A large blue ribbon was painted on the black floor of an otherwise sparsely decorated stage Saturday night at the Downtown Theatre.
Community members performed “We Are Aware,” a play that featured a collection of viewpoints from community members regarding the Jerry Sandusky sexual abuse case, as well as child sexual abuse in general.
Instead of actors portraying characters in a plot, the play featured snippets of conversations and dramatic representations — a decision that director Elaine Meder-Wilgus said, “a lot [of thought] went into.”
“There were no characters running through this entire show, so the scripts in hands, the abstract presentations and moving about the stage without scenery allows the audience to hear the words and the stories,” Meder-Wilgus said. “We wanted to get as many myriad voices into this as we could, so we made that choice.”
Pamela Monk, author of “We Are Aware,” said much of the conversation was based on contributed stories. She said one line repeated during the play, “the weight always falls on the innocent,” was taken from a forum discussion, which occurred at Webster’s Bookstore Café.
Saturday’s play was one of the final events in a weeklong festival called Cultural Conversations, which runs every year.
Susan Russell, artistic director for Cultural Conversations, said she has been surprised by the lack of attendance for this year’s festival in comparison to other years.
“This has been the most sparsely attended festival in the history of Cultural Conversations. For the past three years, I have sold out every show,” Russell said, adding that in years past, the festival has had lines of people out the door and down the street, waiting to be admitted. “That, to me, is very interesting. Did I find the conversation nobody wants to have yet?”
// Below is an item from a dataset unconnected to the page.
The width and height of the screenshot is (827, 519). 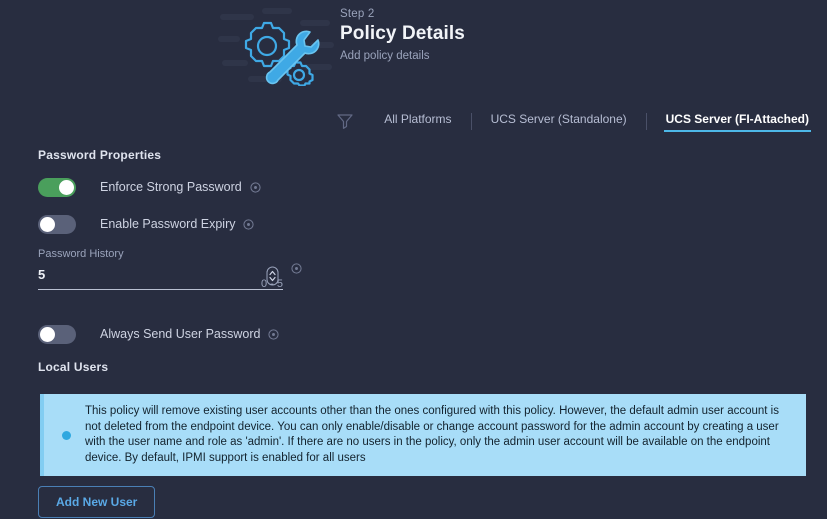 I want to click on tab-all-platforms: All Platforms, so click(x=418, y=121).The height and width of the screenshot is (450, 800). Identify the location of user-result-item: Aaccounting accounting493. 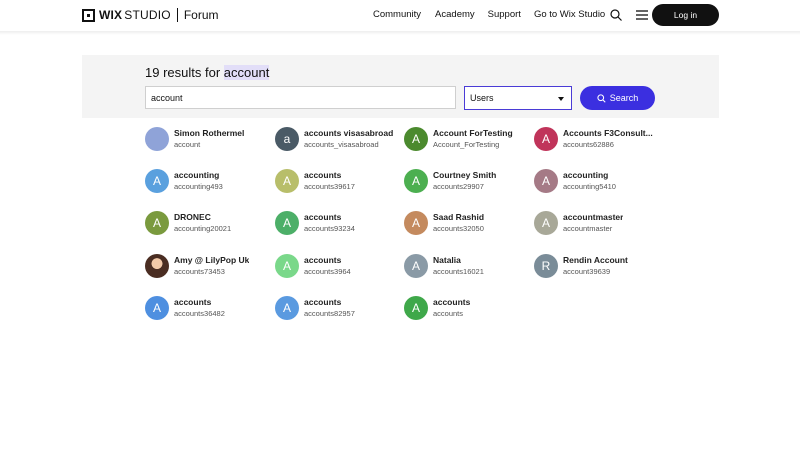
(209, 181).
The play also included musical performances, as well as a projector, which showed multimedia elements, predominantly statistics regarding sexual abuse.
Monk said while the issue of sexual abuse is a complicated matter, great progress has been made in other areas, such as domestic violence, and that the same kind of progress can be made to prevent child sexual abuse.
In her introduction, Russell said the play was the “voices of adults in response to voices of young people.” The festival began Feb. 4 with plays written by Penn State students.
The final line in “We Are Aware” — “when children feel that their lives are valued more than a sports team, we will see real change” — left some audience members, such as Paulina Prieto feeling affected.
“I think that it was good to hear a different point of view because I had heard from my coaches and other students, but I hadn’t really talked to other adults that are parents,” Prieto (sophomore-human development and family studies) said. “Their children go to school here, so it’s definitely a different point of view.”